#### Instructions for the task
If a line of the material contains "Engineering", copy it.

++++++++++++++++++++

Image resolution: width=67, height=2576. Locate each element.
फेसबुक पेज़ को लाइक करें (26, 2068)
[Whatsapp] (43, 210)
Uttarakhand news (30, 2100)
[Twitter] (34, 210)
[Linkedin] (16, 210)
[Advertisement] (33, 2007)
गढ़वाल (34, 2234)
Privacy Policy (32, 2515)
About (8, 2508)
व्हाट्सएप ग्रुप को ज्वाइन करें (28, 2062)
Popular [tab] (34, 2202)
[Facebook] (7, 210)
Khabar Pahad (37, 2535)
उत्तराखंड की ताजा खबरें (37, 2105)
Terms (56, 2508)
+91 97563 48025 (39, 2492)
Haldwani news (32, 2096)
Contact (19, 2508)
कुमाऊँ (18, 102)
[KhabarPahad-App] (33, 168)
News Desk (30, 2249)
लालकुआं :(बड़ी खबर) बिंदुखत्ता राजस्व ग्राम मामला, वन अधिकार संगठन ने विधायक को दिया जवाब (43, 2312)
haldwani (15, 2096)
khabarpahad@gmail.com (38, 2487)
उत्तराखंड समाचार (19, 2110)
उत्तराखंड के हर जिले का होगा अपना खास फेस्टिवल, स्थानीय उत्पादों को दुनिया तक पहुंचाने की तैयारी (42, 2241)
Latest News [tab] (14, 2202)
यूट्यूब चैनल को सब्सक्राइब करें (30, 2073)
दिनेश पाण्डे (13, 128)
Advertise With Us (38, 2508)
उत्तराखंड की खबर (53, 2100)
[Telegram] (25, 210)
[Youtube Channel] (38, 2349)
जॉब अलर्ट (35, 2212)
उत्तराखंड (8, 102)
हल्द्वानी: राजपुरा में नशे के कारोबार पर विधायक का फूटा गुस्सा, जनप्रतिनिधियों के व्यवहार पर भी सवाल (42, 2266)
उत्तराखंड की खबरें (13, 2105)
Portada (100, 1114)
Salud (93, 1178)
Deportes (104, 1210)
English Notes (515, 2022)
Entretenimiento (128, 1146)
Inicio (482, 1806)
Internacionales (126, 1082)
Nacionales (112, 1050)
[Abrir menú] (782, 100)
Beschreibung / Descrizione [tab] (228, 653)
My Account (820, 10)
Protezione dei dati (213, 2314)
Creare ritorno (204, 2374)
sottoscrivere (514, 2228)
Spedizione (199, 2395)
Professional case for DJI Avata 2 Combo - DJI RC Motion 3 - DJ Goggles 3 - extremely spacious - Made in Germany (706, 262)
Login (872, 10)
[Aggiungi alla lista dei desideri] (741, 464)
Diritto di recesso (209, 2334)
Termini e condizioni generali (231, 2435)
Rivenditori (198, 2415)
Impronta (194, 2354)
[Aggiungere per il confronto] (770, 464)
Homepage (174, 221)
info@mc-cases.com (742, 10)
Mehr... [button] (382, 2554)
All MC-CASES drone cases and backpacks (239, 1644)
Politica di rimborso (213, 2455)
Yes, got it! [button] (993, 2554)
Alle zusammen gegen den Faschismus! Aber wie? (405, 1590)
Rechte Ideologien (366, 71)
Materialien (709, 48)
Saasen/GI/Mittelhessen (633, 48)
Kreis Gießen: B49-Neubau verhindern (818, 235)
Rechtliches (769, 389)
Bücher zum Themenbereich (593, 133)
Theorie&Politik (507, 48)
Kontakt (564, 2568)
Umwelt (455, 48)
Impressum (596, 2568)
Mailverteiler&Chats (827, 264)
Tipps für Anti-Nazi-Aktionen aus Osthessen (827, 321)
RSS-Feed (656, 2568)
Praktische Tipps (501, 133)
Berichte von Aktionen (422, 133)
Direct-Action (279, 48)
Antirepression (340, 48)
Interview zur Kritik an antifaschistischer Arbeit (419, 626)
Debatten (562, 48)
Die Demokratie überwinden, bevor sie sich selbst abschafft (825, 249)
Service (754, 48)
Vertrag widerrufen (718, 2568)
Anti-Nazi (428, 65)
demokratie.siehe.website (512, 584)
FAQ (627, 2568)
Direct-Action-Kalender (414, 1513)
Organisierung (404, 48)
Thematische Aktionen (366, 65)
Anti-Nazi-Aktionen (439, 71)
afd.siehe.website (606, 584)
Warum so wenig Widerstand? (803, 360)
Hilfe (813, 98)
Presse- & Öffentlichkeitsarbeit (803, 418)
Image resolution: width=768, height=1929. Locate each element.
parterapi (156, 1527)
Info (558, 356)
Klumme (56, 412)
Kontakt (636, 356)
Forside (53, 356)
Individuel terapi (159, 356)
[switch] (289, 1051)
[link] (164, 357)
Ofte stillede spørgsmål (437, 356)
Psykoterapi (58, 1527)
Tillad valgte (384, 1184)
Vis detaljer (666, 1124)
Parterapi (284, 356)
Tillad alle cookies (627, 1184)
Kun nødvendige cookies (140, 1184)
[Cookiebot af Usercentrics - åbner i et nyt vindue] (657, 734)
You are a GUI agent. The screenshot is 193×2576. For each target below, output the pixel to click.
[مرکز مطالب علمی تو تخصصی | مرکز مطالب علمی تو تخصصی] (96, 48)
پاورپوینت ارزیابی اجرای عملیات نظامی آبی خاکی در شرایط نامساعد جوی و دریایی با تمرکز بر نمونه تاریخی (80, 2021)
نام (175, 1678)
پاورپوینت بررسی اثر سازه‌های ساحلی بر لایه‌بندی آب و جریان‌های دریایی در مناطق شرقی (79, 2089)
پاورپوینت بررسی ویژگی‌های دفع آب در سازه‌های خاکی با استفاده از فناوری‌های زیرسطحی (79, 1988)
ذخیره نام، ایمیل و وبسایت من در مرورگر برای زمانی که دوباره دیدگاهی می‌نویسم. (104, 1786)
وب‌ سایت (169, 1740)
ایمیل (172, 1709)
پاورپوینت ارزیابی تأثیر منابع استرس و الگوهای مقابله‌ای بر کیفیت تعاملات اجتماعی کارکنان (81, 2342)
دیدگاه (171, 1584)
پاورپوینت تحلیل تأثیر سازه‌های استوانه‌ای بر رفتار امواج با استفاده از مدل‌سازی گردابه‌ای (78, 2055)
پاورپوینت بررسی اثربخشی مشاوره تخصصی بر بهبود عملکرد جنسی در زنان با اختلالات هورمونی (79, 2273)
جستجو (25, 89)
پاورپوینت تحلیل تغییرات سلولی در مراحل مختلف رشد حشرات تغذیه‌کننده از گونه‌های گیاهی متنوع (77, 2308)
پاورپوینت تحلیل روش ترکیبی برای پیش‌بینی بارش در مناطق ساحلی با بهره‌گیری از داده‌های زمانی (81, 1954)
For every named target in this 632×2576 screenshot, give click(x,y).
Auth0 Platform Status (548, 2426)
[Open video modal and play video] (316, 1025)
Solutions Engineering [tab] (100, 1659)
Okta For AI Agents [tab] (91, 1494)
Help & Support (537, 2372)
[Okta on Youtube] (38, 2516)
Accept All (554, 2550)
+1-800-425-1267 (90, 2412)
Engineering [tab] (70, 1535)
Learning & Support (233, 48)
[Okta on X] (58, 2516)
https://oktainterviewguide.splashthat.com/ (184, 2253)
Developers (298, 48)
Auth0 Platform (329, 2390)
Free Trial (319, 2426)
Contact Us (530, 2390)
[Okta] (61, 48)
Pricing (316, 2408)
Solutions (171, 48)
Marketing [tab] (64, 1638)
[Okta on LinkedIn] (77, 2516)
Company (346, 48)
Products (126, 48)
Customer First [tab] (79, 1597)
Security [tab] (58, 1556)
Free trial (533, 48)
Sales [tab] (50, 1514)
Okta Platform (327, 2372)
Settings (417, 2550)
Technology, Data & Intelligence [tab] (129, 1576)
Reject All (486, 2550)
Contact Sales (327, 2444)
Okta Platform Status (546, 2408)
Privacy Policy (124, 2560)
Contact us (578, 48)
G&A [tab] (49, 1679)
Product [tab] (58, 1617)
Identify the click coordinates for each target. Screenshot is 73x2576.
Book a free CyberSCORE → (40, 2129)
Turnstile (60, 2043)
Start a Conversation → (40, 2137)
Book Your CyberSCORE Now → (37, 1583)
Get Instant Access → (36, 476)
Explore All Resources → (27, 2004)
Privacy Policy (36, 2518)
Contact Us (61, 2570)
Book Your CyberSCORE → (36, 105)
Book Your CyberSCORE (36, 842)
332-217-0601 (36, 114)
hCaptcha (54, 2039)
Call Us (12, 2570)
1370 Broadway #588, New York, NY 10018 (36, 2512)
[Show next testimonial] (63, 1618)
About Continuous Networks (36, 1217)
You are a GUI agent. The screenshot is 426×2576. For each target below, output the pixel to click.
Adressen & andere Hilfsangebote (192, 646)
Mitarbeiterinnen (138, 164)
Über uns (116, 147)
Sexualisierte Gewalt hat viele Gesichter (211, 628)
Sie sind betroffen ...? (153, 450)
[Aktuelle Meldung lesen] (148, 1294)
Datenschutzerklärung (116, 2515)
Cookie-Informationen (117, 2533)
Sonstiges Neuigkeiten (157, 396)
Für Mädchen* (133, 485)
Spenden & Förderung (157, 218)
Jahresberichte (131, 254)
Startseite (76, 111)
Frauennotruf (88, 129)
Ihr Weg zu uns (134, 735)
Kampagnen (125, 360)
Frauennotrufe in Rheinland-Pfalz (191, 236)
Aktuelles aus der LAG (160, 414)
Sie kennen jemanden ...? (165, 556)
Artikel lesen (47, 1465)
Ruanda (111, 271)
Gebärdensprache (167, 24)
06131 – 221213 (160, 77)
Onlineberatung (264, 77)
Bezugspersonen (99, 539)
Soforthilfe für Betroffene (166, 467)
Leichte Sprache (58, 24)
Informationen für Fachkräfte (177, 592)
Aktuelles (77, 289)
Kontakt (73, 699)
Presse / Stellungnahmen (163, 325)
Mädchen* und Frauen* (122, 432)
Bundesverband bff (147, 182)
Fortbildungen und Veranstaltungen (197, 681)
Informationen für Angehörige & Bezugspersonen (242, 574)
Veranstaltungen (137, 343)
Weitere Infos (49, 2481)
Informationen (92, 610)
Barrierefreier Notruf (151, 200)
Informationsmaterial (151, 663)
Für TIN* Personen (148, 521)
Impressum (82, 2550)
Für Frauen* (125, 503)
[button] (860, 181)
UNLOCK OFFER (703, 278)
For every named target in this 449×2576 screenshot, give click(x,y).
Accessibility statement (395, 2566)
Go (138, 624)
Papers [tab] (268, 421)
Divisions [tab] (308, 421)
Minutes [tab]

++++++++++++++++++++

#### Answer box
Solutions Engineering [tab] (100, 1659)
Engineering [tab] (70, 1535)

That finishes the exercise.